China tightens rules on secret detentions
(AP) BEIJING - China's authoritarian government is restricting the police's power to secretly detain people, at least on paper, announcing stricter revisions to a key criminal law Thursday after a wave of public complaints.
The formal introduction of the revised criminal procedure law to the national legislature ends a half-year of speculation and debate about whether the government would give police the legal authority to do something they do extra-legally: disappear people for months at a time.
Police have increasingly used the tactic over the past year to detain activist lawyers, democracy campaigners, and even internationally acclaimed artist Ai Weiwei, amid government worries about whether the popular uprisings of the Arab Spring might spread to China.

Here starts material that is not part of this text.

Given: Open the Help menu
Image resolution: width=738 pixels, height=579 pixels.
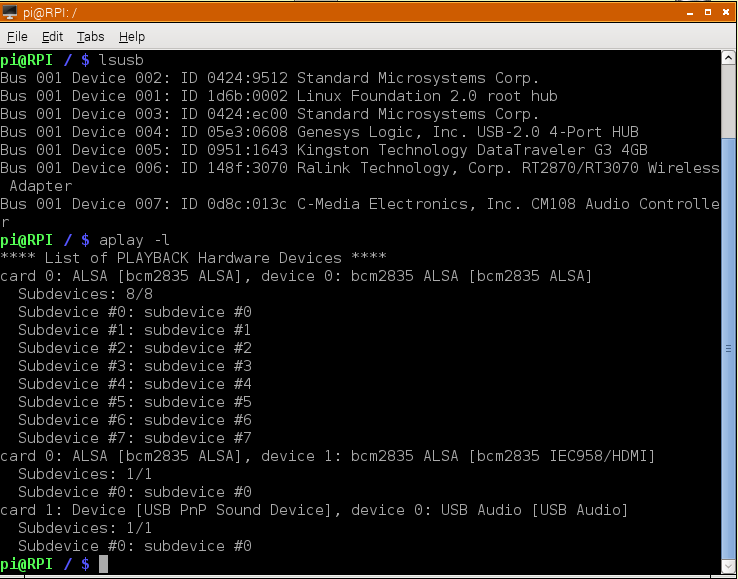Looking at the screenshot, I should click(132, 37).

Under the proposed revisions, authorities must notify families of people detained within 24 hours except if the families cannot be reached or unless notification would impede an investigation into cases of national security and terrorism.

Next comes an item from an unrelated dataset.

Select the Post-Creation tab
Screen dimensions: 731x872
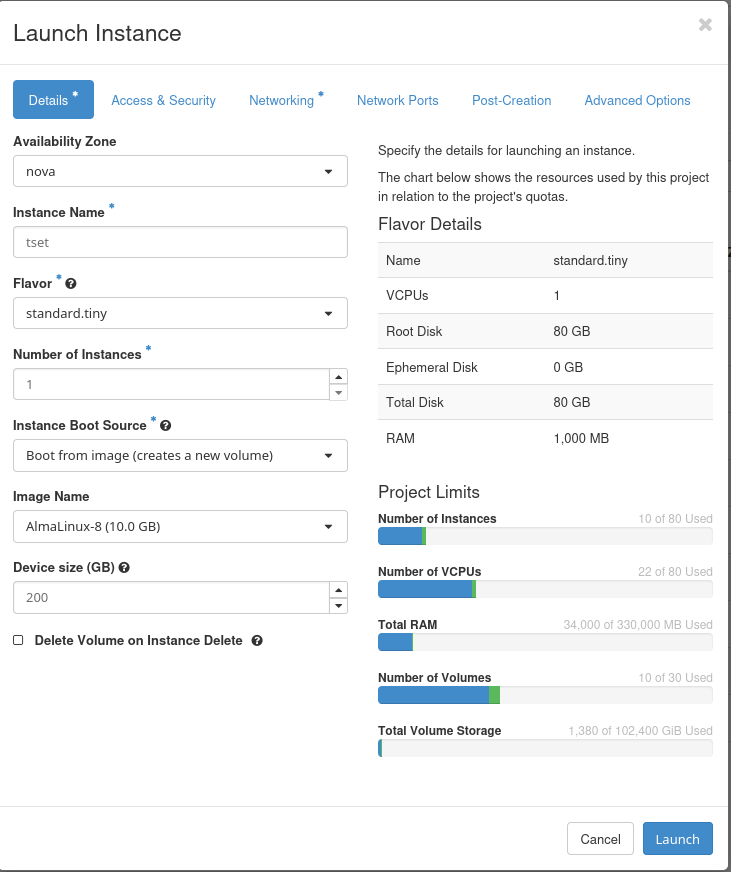pyautogui.click(x=511, y=100)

In introducing the bill, legislative vice chairman Wang Zhaoguo said the revisions are meant to address lack of notification in the current law.
"Taking full account of the need for punishing crimes and protecting the rights of criminal suspects and defendants, it is necessary to strictly limit exceptions to the provision of notifying family members after a coercive measure is adopted," Wang told the National People's Congress, which is in the middle of its 10-day annual session.
The revisions are stricter than proposed changes announced in August that drew heated criticisms from the legal community and prompted tens of thousands of people to list their complaints online.
At issue were two provisions, one dealing with a type of house arrest and the other with detention in jails. The house arrest proposal still allows suspects in national security, terrorism and major corruption cases to be detained outside their homes, a loophole that currently is often used to hold dissidents in undisclosed locations.
Aside from the changes on notification, many other amendments to the criminal procedure law also attempt to improve treatment of suspects, promising more timely access to lawyers and raising standards for use of illegally gathered evidence, among others.
The congress, which is controlled by the ruling Communist Party, is all but certain to approve the changes when the session ends Wednesday.
While legal reformers have cheered the revisions, enforcement of most laws in China is spotty. Police and prosecutors have routinely ignored current legal provisions protecting suspects' rights and have frequently used charges of endangering national security against dissidents.